Charlotte’s Web is undoubtedly one of the greatest stories ever told. With over 45 million copies sold, this is a book that has truly made a lasting and substantial contribution to literature.
The reading age of this book is said to be 9-11 years, but I can’t help but feel that adult readers can take just as much (if not more) away from this children’s story.
If you haven’t read this book, this piece contains spoilers, so you may want to stop reading now.
If you are still with me, it’s because you already know the unforgettable friendship between Charlotte & Wilbur and the sorrow of the books ending.
Experiencing this again as a thirty-four-year-old woman has given me a whole new perspective on the story. A new lens if you like to see things in a completely new way.
There are so many lessons beautifully weaved throughout that I’d love to share with you, as we can all interpret this book in our way for our own life.
One person believing in us is all it can take.
The opening scene was so poignant as Mr Arable tells Fern that Wilbur is “very small and weak and will never amount to anything” – how many times have you felt like this in your life?

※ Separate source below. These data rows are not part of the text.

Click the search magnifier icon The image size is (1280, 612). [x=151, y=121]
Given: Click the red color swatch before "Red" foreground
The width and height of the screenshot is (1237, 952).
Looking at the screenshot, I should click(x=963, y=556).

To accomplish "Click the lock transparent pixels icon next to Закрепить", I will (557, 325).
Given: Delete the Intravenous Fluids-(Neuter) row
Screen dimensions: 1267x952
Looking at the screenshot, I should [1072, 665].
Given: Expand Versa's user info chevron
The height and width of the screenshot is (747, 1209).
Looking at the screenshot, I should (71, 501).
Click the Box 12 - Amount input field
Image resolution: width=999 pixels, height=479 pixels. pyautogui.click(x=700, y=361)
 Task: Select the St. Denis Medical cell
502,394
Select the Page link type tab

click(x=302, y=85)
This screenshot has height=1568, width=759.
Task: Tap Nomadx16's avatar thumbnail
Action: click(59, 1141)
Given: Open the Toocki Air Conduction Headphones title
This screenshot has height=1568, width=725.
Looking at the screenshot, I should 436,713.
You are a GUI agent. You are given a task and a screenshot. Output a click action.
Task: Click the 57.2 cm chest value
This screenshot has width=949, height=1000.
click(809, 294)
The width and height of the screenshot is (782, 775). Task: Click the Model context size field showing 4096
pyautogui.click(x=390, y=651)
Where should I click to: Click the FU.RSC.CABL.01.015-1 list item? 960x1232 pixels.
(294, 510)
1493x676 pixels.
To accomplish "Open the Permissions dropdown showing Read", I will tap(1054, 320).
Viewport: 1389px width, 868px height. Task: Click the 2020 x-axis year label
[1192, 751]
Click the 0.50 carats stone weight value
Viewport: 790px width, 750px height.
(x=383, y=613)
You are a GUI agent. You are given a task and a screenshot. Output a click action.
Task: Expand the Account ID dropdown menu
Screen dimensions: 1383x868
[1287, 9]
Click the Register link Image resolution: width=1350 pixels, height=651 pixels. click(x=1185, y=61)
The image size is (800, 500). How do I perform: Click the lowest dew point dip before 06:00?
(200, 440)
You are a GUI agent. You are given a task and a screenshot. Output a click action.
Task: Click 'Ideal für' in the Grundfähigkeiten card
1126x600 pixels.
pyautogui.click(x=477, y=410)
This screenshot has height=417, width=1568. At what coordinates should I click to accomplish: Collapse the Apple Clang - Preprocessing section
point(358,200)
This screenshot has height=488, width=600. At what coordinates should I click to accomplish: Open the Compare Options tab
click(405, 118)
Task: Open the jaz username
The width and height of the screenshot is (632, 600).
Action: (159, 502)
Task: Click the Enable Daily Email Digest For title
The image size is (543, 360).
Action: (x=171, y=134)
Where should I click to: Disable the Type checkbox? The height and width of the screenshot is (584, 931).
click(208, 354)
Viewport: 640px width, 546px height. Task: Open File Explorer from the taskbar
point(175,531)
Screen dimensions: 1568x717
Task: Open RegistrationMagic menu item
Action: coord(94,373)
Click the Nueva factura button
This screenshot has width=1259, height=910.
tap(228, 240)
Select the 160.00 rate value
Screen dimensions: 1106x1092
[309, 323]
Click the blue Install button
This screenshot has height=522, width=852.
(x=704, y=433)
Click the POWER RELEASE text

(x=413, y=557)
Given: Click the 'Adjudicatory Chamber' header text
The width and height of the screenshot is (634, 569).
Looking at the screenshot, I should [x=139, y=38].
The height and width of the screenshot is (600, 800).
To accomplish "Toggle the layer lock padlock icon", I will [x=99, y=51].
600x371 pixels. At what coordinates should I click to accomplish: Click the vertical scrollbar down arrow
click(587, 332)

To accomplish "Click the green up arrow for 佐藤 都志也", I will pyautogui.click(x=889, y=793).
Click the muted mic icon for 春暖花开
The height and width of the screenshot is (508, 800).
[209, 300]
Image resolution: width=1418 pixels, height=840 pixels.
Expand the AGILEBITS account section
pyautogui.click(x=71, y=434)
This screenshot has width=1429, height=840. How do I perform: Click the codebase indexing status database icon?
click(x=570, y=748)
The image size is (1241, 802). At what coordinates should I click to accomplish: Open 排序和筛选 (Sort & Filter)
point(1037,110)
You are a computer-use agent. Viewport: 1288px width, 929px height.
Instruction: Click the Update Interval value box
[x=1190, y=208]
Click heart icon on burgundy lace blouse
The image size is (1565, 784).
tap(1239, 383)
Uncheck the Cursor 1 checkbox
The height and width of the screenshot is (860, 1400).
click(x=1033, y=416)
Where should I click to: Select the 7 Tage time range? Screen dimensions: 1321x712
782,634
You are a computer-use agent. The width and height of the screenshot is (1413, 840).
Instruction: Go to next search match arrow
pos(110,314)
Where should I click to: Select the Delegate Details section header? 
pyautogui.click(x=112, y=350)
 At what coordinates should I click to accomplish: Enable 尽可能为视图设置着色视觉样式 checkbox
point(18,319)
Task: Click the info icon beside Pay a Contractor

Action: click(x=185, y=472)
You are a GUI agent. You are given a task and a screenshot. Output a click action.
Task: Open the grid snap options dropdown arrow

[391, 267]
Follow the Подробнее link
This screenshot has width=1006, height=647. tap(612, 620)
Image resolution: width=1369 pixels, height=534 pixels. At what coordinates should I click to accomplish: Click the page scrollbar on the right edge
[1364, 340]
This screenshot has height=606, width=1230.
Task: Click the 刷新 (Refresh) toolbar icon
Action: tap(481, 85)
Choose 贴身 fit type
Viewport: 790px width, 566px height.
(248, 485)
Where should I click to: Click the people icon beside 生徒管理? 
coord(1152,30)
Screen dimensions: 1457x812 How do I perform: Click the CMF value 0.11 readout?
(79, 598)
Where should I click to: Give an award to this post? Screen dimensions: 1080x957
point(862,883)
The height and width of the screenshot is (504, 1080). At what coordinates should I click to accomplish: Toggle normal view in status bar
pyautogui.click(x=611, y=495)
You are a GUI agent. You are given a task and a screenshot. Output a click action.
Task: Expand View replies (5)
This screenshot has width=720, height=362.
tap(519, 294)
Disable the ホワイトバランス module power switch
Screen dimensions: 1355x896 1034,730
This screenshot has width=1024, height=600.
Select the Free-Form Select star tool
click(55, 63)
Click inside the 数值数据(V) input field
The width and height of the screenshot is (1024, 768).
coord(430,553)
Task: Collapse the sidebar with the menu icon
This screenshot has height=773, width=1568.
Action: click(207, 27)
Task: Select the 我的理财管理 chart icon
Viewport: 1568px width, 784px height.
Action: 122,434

What struck me about this is that one thoughtless person’s actions/words could have taken everything from Wilbur, but instead, one kind person’s actions/words gave him life.
It is natural to feel nervous about new experiences.
When Wilbur is taken to live in the barn away from Fern, he is rightly anxious, scared and feeling alone. It’s not easy or comfortable making new friends, but it all works out in the end.
From the moment we are in a new class at school, to a new job, or even in a group with new people online, we can feel like the odd ones out. Like we aren’t going to fit in, or we aren’t going to be welcome. In order to evolve and grow, these experiences can shape us, and incredible relationships can form that we need to survive. Don’t hide from them because it’s scary; embrace these opportunities because they carve new paths in life.
Don’t judge someone based on the opinions of others.
The other animals in the barn thought Charlotte was ugly and creepy; they kept their distance because that was the general opinion of the collective group. Wilbur loved her. He thought she was beautiful, intelligent and magical, which she was.
Instead of getting sucked into the opinions of others, he uses his own heart and mind when getting to know Charlotte. It just shows that the most unlikely friendships can also be the ones that are most significant.
Have you ever formed an opinion based on what someone else has told you? Or do you accept everyone equally and get to know them?
Our gifts can change the world.
When Charlotte promised Wilbur that she wouldn’t let him get slaughtered, you couldn’t help but wonder how a tiny spider could save a pig from humans. I mean, how can something so small have such an impact along with something so big?
Charlotte’s Webs were her magical; nothing about them were ordinary because they were spun in her way, with her heart and soul.
Those webs changed Wilbur’s world – and that of the farm too, with so much attention being drawn in.
Charlotte was just being Charlotte, and it was more beautiful than I can put into words.
What if our superpower is just being ourselves?
What if our greatness is already within us?
What if even if we feel/appear small, our impact is still mighty?
It’s ok to celebrate ourselves.
When Wilbur won a ribbon at the fair, he humbly said, “It is deeply satisfying to win a prize in front of people”
I often think wouldn’t it be lovely if the term “being full of yourself” wasn’t seen as a negative. What if we all thought highly of ourselves and our achievements? Why can’t this be seen as confidence and happiness instead of ego?
We can all make changes for the better.
Templeton, the Rat, only cared about himself; this was apparent throughout the story. That doesn’t mean he wasn’t capable of change. As Charlotte lay dying, Templeton’s first selfless act of saving her egg sac shows that we can all grow to be more caring and more considerate of others.
In a world with such hatred, I want my children always to be encouraged to #BeKind.
Our legacy lives on.
Even for adults, this moment of goodbye between Wilbur and Charlotte is heartbreaking; I found it impossible to hold back my tears.
We all inevitably lose people that we love, but it is also true that their legacy will always live on in those around them. Charlotte’s body may have left the barn, but she was still there, in all of them.
I have dedicated my life’s work to supporting others in leaving their legacy, their stories, their soul and their message to the world in order to never be forgotten, for generation after generations to come. The ending of this story truly resonated with me, the power and magnitude of my work.
I hope that you can experience this story again, through your own lens.
I would love to know your thoughts and observations too?